In 1988 Douchan was a contestant on the American game show Card Sharks hosted by Bob Eubanks.

==Career==
In 1973, Gersi went to Tahiti. The year after, he went to central Kalimantan (the Indonesian part of Borneo) and Bali on an expedition. The expedition was sponsored by Leopold III of Belgium. In Bali, he stayed at a place rented by Marlon Brando near Ubud. In 1975, he claimed to have seen a tiger in East Kalimantan, and published two photographs to support his statement. The authenticity of these photographs were doubted by Lord Medway, 5th Earl of Cranbrook, in 1977, but accepted by Meijaard in 1999.
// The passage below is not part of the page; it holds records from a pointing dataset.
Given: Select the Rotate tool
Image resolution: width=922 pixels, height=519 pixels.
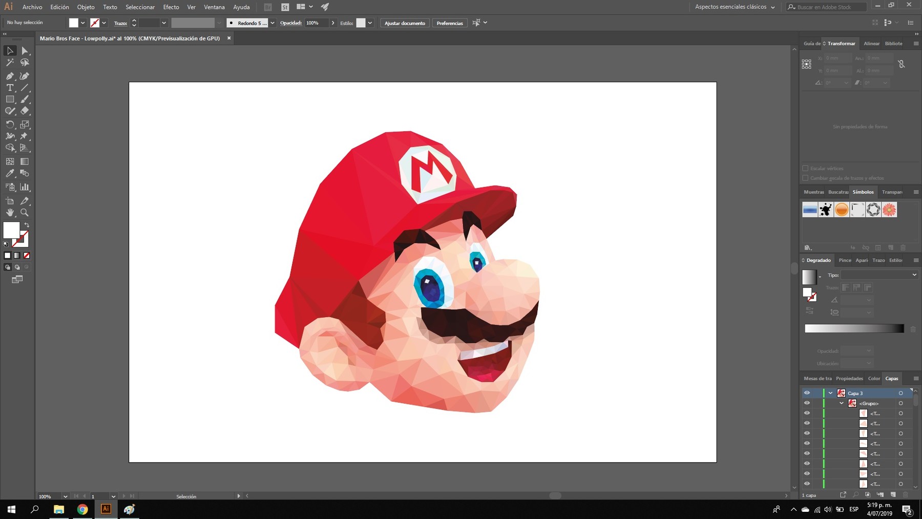Looking at the screenshot, I should (x=10, y=124).
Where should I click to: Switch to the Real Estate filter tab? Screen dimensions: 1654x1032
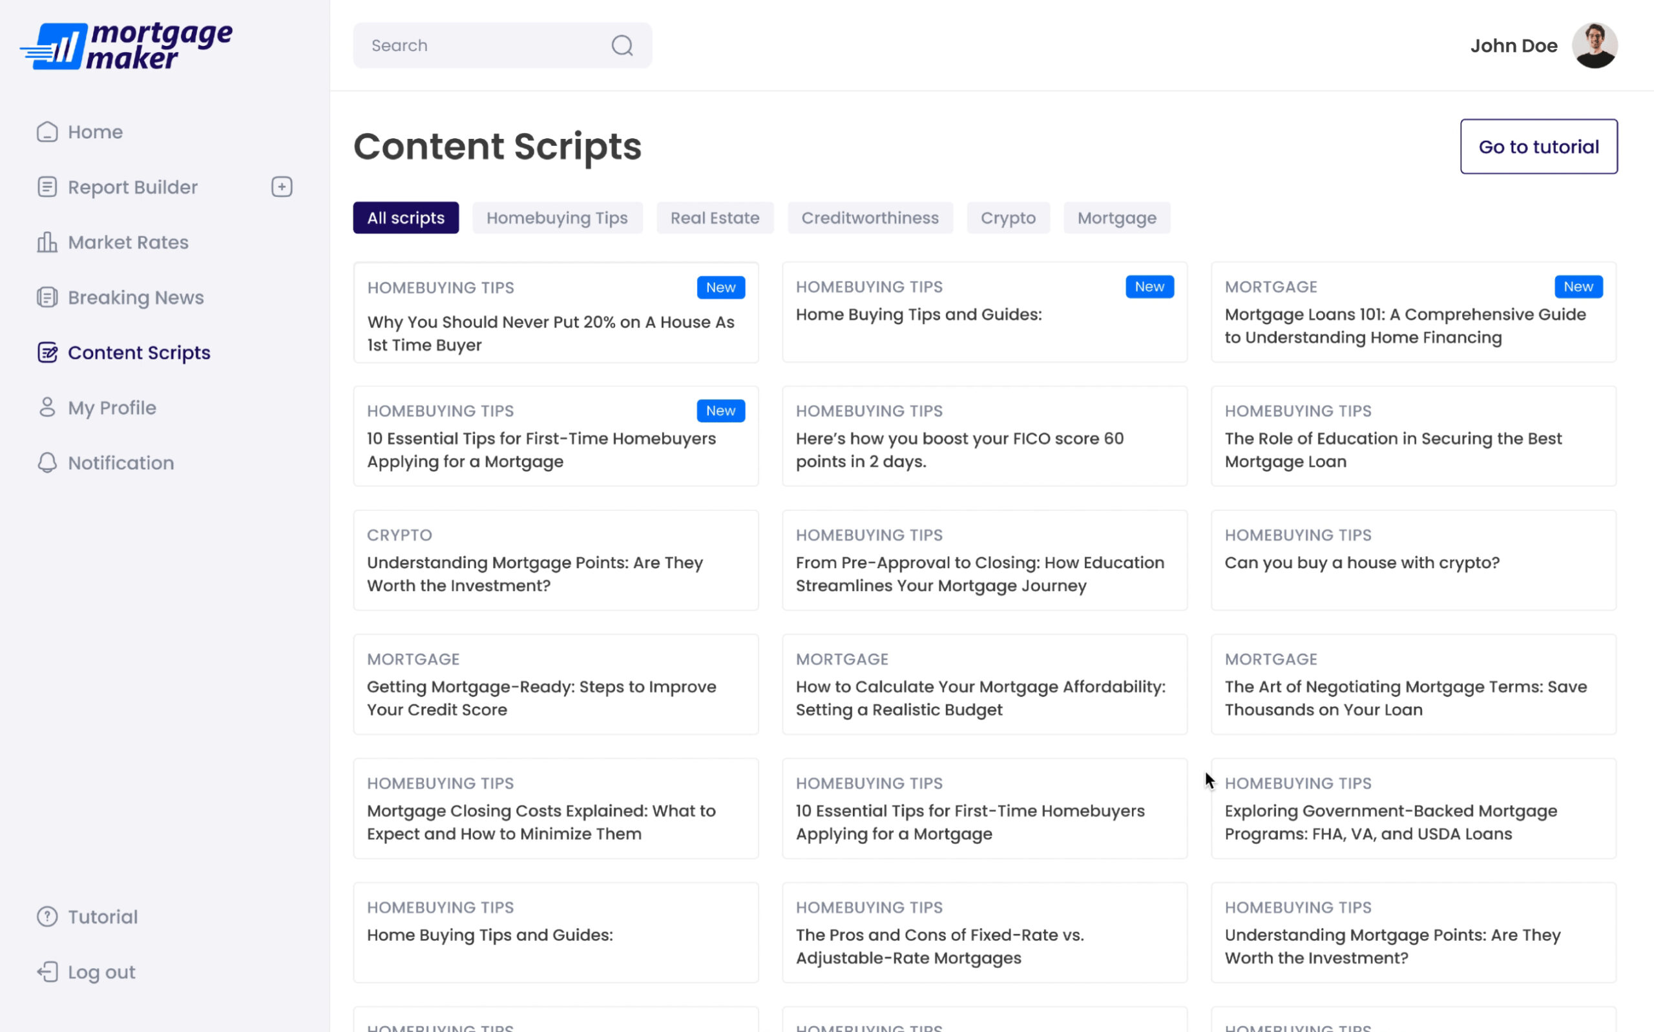715,218
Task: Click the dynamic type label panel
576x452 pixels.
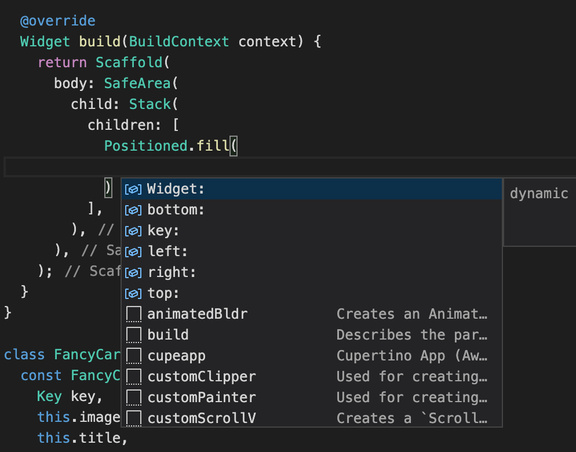Action: point(538,193)
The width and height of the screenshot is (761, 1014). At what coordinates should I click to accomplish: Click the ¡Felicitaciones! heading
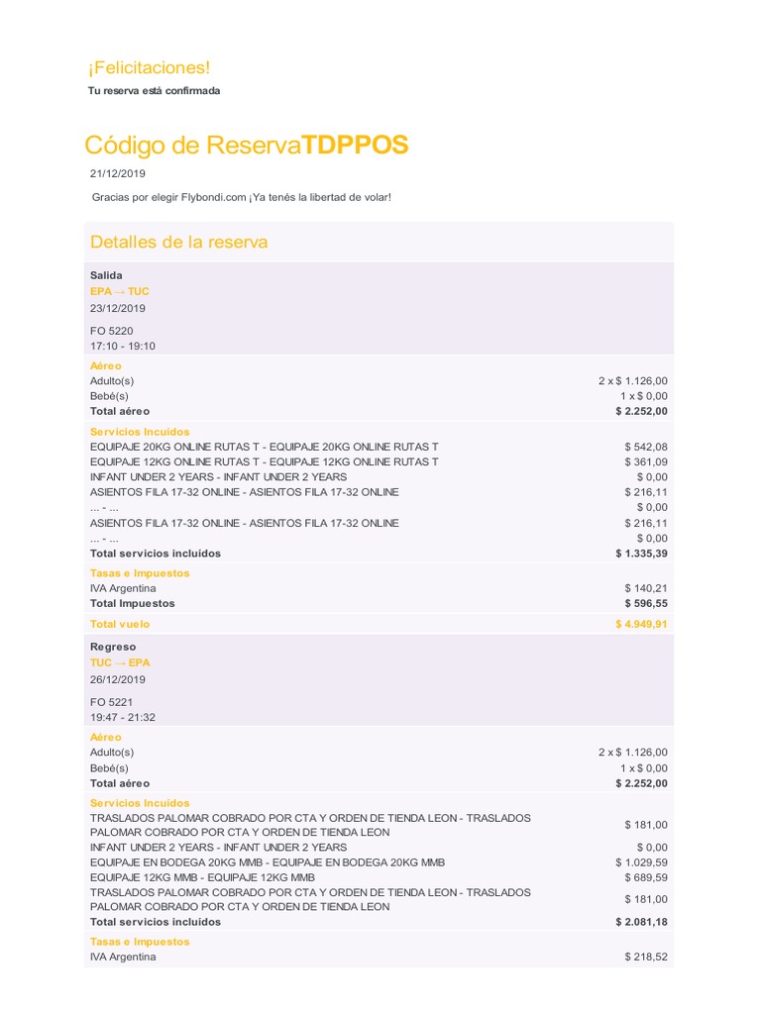[149, 67]

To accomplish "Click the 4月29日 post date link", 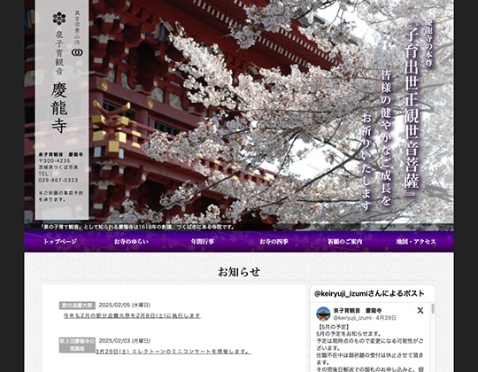I will (386, 318).
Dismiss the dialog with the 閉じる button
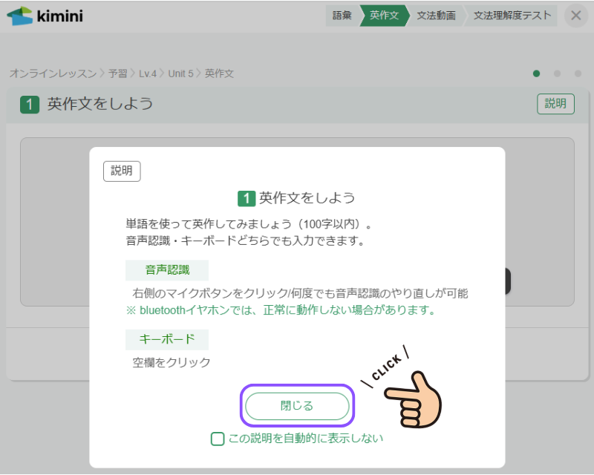Viewport: 594px width, 475px height. point(297,406)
He has also worked as an actor for Hollywood and Bollywood. In India, he worked on documentaries of monarchs, particularly Indian maharajas and nawabs.

==Beliefs==
Despite not following a recognized religion, or believing in the afterlife concepts of Heaven and Hell, he stated that he believed in God. He considered the Buddha, Jesus and Muhammad to have "brought new thoughts, and in some instances, the truth" to a lot of people. He also believed in having the "Three P's", that is passion, patience and perseverance.